Os sinais e sintomas mais indicativos de hepatite pela dengue são icterícia (pele e olhos amarelados), prurido (coceira), dor abdominal, vômitos, perda de apetite, colúria (urina enegrecida), hematomas e hepatomegalia (aumento do fígado). Na insuficiência hepática fulminante, pode surgir distúrbio da coagulação e encefalopatia hepática. Em relação aos exames laboratoriais, observa-se geralmente aumento de transaminases (AST e ALT) com valores abaixo de 100 mg/dL, com enzimas canaliculares (fosfatase alcalina e gama-glutamil transferase) normais. O padrão usual é de aumento de AST superior ao de ALT, como era de se esperar considerando que o AST está presente em outros órgãos, especialmente em hemácias e músculos, estruturas também afetadas pela dengue. A bilirrubina e o RNI, quando aumentam, podem indicar evolução para insuficiência hepática.

Biópsia mostrando intenso edema da parede da vesícula biliar (fonte). O espessamento das paredes da vesícula biliar é comum em pacientes com hepatites agudas, incluindo a pela dengue (ocorre entre 5-8% de todos os casos de dengue). Como dor abdominal e vômitos são comuns na dengue e os exames de imagem (tomografia, ultrassonografia, ressonância) geralmente apresentam esse achado, é comum que pacientes, familiares e muitas vezes a equipe médica achem que se trata de colecistite aguda e precise operar.

Quando há sinais de doença hepática importante, é necessário descartar outras condições que podem afetar o fígado, particularmente outras hepatites virais agudas (hepatites A, B, E, pelo citomegalovírus, Epstein-Barr e toxoplasmose) e hepatite autoimune. Outra possibilidade que deve ser sempre levantada é a intoxicação pelo paracetamol. Esse medicamento é geralmente prescrito (e recomendado pelo Ministério da Saúde!) para o tratamento da dor e da febre na dengue, como alternativa à dipirona. Geralmente considera-se que o consumo de mais de 4 gramas em 24 horas em adultos (ou 5 doses em crianças) seja potencialmente tóxico. Se a pessoa tiver doença hepática (incluindo a hepatite pela dengue) ou consumir álcool no mesmo dia, a dose tóxica pode ser menor. Uma dose de até 2 gramas por dia é considerada segura.

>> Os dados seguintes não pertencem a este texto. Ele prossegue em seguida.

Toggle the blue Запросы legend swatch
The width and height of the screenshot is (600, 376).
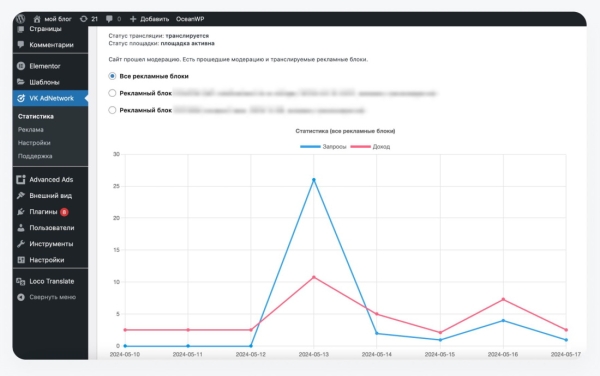pyautogui.click(x=310, y=146)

Antiinflamatórios, que também podem causar lesão ao fígado, não devem ser prescritos em casos de suspeita ou diagnóstico de dengue.

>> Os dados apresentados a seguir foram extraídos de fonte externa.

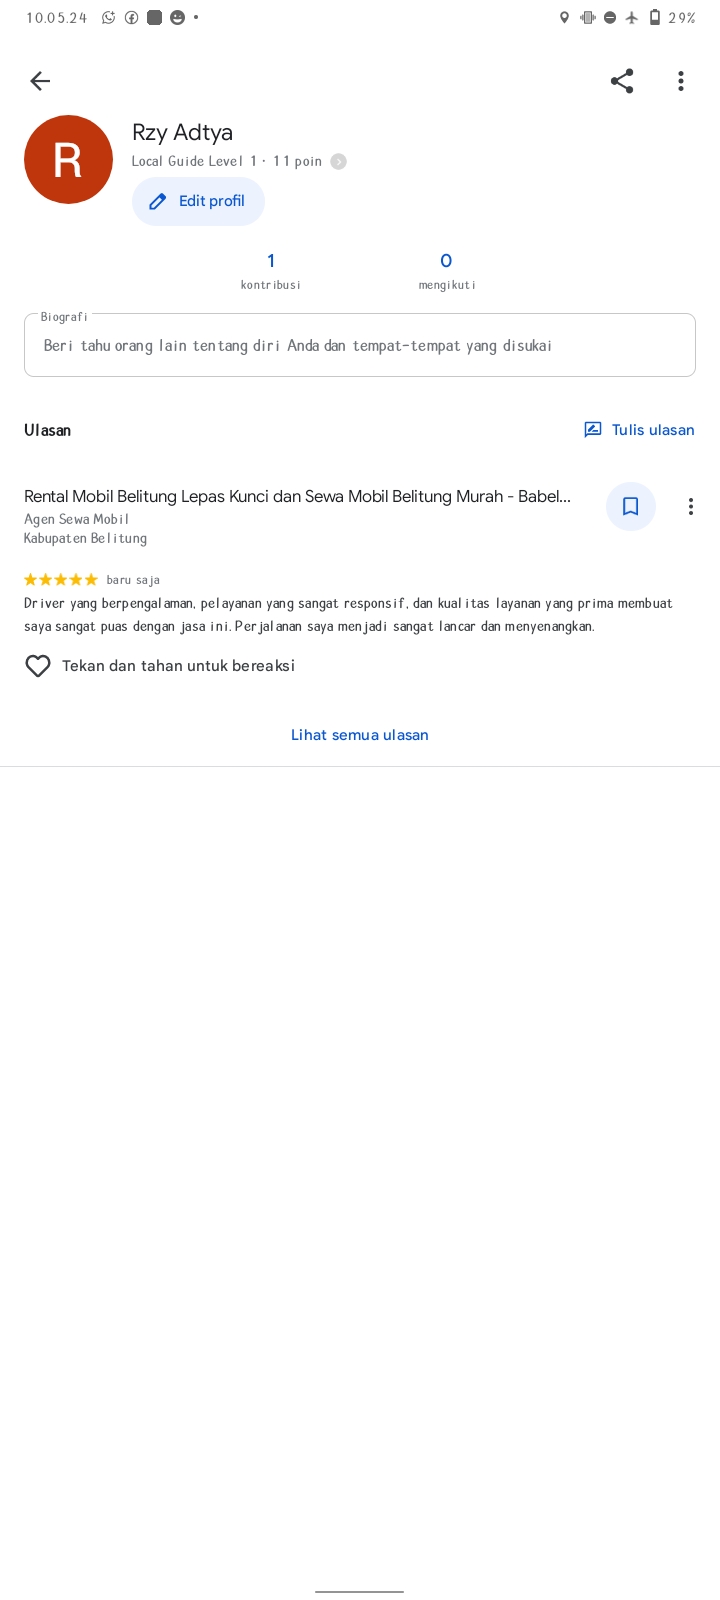
Task: Tap the Tulis ulasan photo-review icon
Action: (x=593, y=430)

O paracetamol é uma das principais causas de insuficiência hepática aguda em todo o mundo. Além dos casos de suicídio (já que é um medicamento comum em domicílios), o consumo abusivo pode ocorrer nos casos de febre alta e dor (como é o caso da dengue) e também nos quadros gripais, quando o doente toma paracetamol isolado para os sintomas e também toma sem saber em “multigripais” e xaropes que contém o medicamento.

Os principais indícios de evolução para insuficiência hepática aguda grave e risco de óbito são plaquetopenia abaixo de 50.000, aumento de transaminases acima de 1.000 dentro dos primeiros 5 dias de sintomas, escore MELD ≥ 15 e RNI ≥ 1,5. A doença tende a ser mais grave em crianças, menores de 40 anos e portadores de cirrose hepática.

Biópsia hepática mostrando (na área central da imagem) intensa congestão de sangue (estruturas de vermelho mais intenso) e processo inflamatório relativamente leve em caso de dengue com hepatite fulminante (fonte).

Não há um tratamento definido para a hepatite pela dengue. Há propostas para o uso de concentrados de hemácias para aumentar o oxigênio disponível no fígado e de acetilcisteína endovenosa para reduzir radicais livres, agir como antioxidante e promover vasodilatação, mas nenhum desses tratamentos tem benefício comprovado. Em casos com falência hepática isolada há a possibilidade de transplante hepático, com diversos casos de sucesso, mas os critérios de indicação e a eficácia desse tratamento na hepatite pela dengue ainda precisam ser bem estabelecidos.